Stored items
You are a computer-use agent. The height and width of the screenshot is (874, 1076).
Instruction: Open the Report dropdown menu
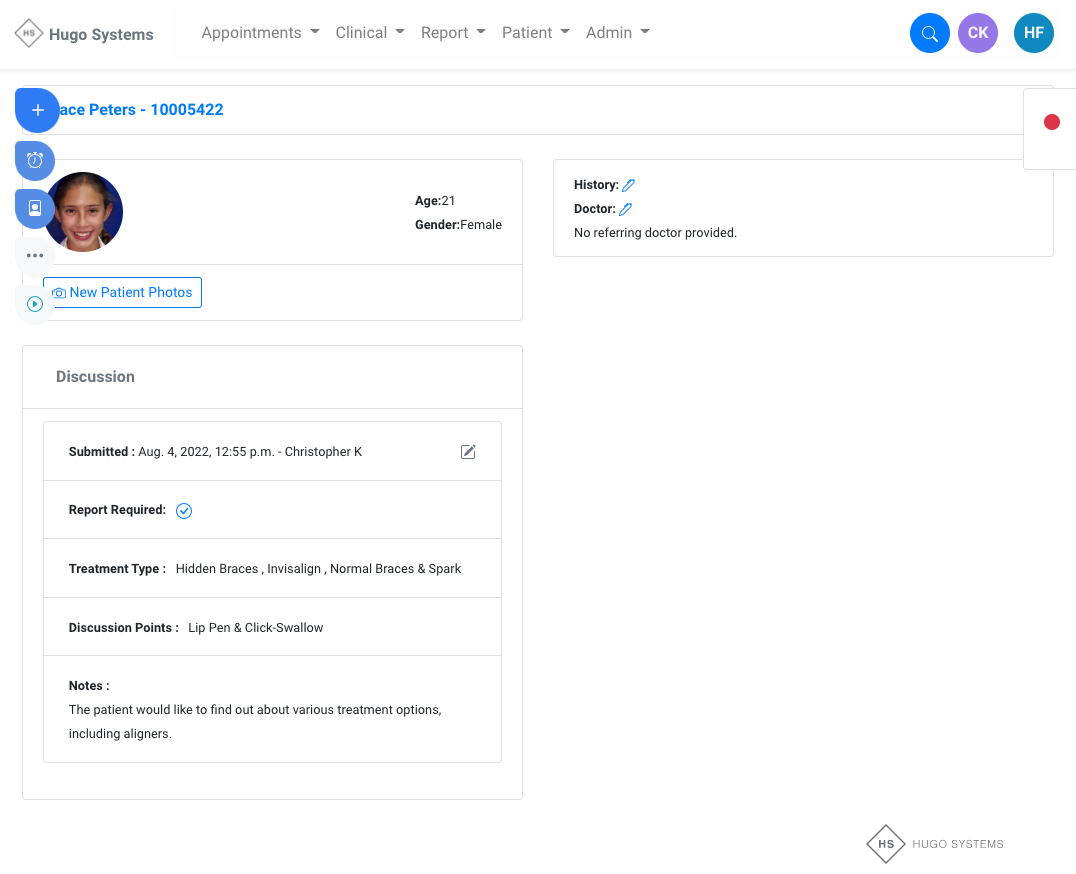pos(453,33)
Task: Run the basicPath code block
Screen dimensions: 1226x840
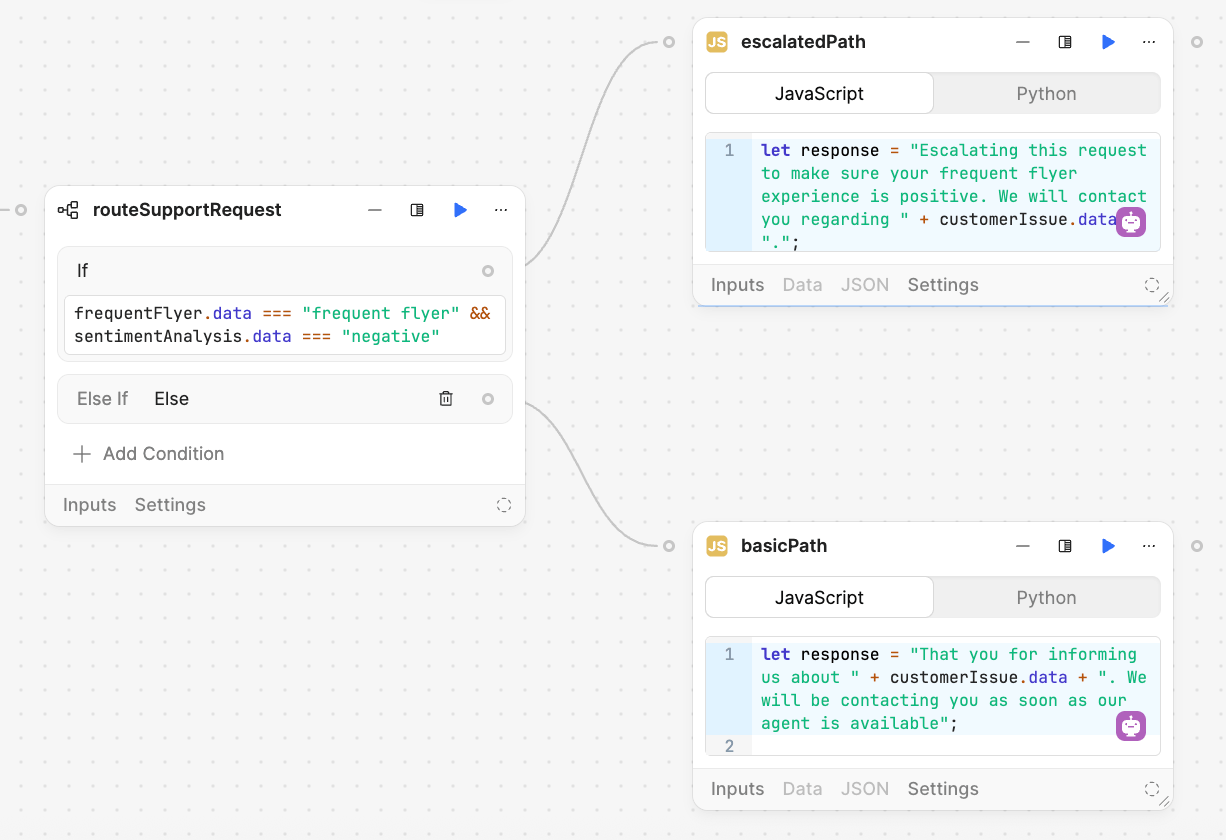Action: pyautogui.click(x=1108, y=546)
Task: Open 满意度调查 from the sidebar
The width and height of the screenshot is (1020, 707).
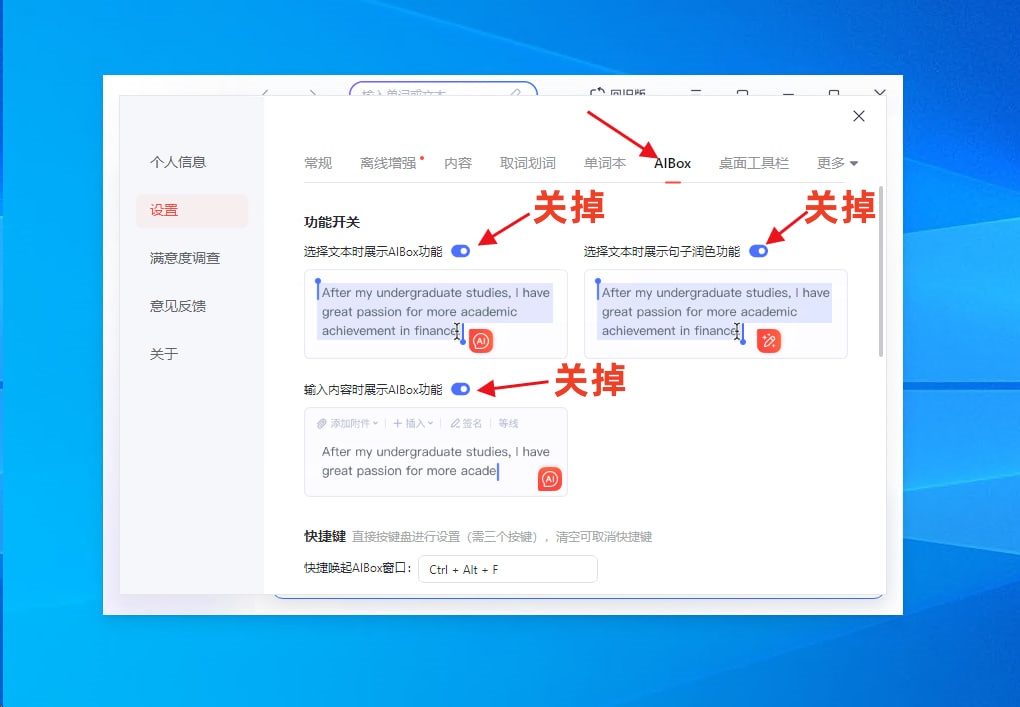Action: [185, 258]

* **WHAT YOU NEED TO DO**
Working from the line with "Instruction: Open the Report dropdown menu" down through the last line of the records, give every line again exactly, but no pictures.

* **YOUR RESPONSE**
Instruction: Open the Report dropdown menu
pos(453,33)
Task: Run the basicPath code block
Screen dimensions: 1226x840
Action: pyautogui.click(x=1108, y=546)
Task: Open 满意度调查 from the sidebar
The width and height of the screenshot is (1020, 707).
Action: [185, 258]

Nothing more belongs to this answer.